Set task:
Reproduce the records line for line, from their first line through the line containing "will (x=767, y=364).", with both ends included.

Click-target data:
• • • • •

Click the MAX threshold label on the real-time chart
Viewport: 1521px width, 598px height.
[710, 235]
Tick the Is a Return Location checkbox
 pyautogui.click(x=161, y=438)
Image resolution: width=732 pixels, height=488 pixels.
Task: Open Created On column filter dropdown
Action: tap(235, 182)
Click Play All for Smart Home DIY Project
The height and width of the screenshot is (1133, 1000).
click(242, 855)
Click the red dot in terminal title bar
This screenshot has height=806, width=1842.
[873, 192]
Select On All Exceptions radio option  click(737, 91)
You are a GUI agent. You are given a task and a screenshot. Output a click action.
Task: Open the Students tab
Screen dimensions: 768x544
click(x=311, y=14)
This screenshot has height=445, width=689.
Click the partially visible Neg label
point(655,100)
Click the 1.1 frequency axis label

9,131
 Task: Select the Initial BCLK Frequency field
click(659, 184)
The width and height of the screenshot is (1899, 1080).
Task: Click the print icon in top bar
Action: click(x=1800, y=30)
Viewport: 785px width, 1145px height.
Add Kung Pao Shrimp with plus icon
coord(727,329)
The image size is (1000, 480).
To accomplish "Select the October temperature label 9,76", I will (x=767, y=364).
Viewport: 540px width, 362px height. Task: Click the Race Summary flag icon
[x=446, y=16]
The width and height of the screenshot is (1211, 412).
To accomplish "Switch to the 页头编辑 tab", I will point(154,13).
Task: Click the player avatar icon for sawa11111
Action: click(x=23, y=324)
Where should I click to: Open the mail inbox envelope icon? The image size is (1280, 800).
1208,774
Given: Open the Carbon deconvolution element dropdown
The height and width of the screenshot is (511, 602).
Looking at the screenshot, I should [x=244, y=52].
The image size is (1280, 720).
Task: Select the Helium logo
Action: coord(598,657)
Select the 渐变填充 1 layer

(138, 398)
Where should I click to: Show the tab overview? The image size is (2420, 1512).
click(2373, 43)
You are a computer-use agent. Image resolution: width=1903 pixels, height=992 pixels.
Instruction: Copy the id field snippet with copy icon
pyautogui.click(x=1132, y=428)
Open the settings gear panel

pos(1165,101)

• • • • •

Finished exercise:
Click the MAX threshold label on the real-time chart
Viewport: 1521px width, 598px height.
[710, 235]
Tick the Is a Return Location checkbox
 pyautogui.click(x=161, y=438)
Image resolution: width=732 pixels, height=488 pixels.
Task: Open Created On column filter dropdown
Action: tap(235, 182)
Click Play All for Smart Home DIY Project
The height and width of the screenshot is (1133, 1000).
click(242, 855)
Click the red dot in terminal title bar
This screenshot has height=806, width=1842.
[873, 192]
Select On All Exceptions radio option  click(737, 91)
You are a GUI agent. You are given a task and a screenshot. Output a click action.
Task: Open the Students tab
Screen dimensions: 768x544
click(x=311, y=14)
This screenshot has height=445, width=689.
Click the partially visible Neg label
point(655,100)
Click the 1.1 frequency axis label

9,131
 Task: Select the Initial BCLK Frequency field
click(659, 184)
The width and height of the screenshot is (1899, 1080).
Task: Click the print icon in top bar
Action: click(x=1800, y=30)
Viewport: 785px width, 1145px height.
Add Kung Pao Shrimp with plus icon
coord(727,329)
The image size is (1000, 480).
To accomplish "Select the October temperature label 9,76", I will (x=767, y=364).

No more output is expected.